In Toscana, secondo una analisi dell’anagrafe del sistema informativo veterinario nazionale, in un decennio è sparito quasi un allevamento bovino su due (46%) con perdita di patrimonio zootecnico per oltre 13mila capi.

Ad oggi in Toscana secondo i dati Istat rilevati dall'associazione degli agricoltori e allevatori sono presenti 91.931 bovini, 961 bufalini, 19.107 caprini, 357.341 ovini, 108.045 suini, 8.913 equini, 123.590 conigli, 67 struzzi, 2.082.045 avicoli, a testimonianza di quanto importante sia l'allevamento. In Toscana il comparto economico contribuisce con 500 milioni di euro di valore aggiunto all’intera produzione agricola regionale grazie al lavoro e al sacrificio di 13mila aziende.
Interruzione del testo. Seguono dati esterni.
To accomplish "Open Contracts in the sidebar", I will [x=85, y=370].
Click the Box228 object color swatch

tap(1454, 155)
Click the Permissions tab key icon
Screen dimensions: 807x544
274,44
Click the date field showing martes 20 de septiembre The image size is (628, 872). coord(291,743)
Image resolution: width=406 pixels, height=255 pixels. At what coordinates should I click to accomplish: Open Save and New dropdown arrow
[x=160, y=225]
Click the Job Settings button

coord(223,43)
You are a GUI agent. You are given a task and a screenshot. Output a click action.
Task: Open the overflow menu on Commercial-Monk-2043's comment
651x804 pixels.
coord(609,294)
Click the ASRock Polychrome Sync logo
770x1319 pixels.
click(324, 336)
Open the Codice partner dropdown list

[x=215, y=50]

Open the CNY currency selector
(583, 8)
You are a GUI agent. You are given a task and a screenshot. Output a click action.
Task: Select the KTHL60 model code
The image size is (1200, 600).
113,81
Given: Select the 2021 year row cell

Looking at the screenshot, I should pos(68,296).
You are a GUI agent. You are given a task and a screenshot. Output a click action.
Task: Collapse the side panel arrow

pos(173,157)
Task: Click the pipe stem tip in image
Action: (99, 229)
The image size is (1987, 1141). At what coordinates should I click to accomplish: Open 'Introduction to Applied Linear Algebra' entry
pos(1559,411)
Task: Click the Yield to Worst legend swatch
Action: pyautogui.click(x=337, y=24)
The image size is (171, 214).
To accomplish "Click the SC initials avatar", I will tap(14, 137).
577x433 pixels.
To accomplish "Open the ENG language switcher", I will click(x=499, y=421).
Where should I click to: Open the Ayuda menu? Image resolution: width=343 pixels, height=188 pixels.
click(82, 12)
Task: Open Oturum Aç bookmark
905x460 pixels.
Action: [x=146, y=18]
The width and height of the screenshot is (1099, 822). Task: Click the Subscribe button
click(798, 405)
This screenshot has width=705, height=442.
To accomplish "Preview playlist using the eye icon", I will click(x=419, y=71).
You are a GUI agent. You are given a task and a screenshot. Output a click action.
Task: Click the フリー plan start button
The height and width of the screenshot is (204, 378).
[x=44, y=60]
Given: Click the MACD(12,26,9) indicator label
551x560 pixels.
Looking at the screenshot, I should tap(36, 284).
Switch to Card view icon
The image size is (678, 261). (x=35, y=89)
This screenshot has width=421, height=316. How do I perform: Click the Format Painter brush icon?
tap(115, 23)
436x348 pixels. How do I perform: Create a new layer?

L’emergenza economica mette a rischio la stabilità della rete zootecnica. A strozzare gli allevatori è l’esplosione delle spese di produzione in media del +60% legata ai rincari energetici, che arriva fino al +95% dei mangimi, al +110% per il gasolio e addirittura al +500% delle bollette per l’elettricità necessaria ad alimentare anche i sistemi di mungitura e conservazione del latte, secondo l’analisi Coldiretti su dati Crea. 

A tutto questo si aggiunge il problema della disponibilità di fieno e foraggi, la cui produzione è stata tagliata dalla siccità, con i prezzi in salita anche a causa della guerra in Ucraina e le mattanze dei predatori nelle campagne.

E da salvare c’è la straordinaria biodiversità delle stalle toscane con una ventina di razze considerate in pericolo "come la cinta senese, la maremmana, la garfagnina, la pontremolese, la Calvana, il Mucco pisano e la romagnola tra i bovini". Non solo: "Tra gli ovini la Pomarancina, la Zerasca, l’Appenninica, la Garfagnina Bianca, la pecora dell’Amiata, la capra della Garfagnana e la capra di Montecristo mentre tra gli equini il cavallo maremmano, l’appenninico, il bardigiano, il cavallino di Monterufoli e l’asino dell’Amiata". 

Le razze autoctone, certo, ma anche tutto il patrimonio caseario regionale che portano con sé come il Pecorino delle Balze Volterrane Dop ed il Pecorino Toscano Dop e 34 formaggi tipici censiti: “Quando una stalla chiude – conclude Coldiretti Toscana - si perde un intero sistema fatto di animali, di prati per il foraggio, di formaggi tipici e soprattutto di persone impegnate a combattere, spesso da intere generazioni, lo spopolamento e il degrado dei territori soprattutto in zone svantaggiate”.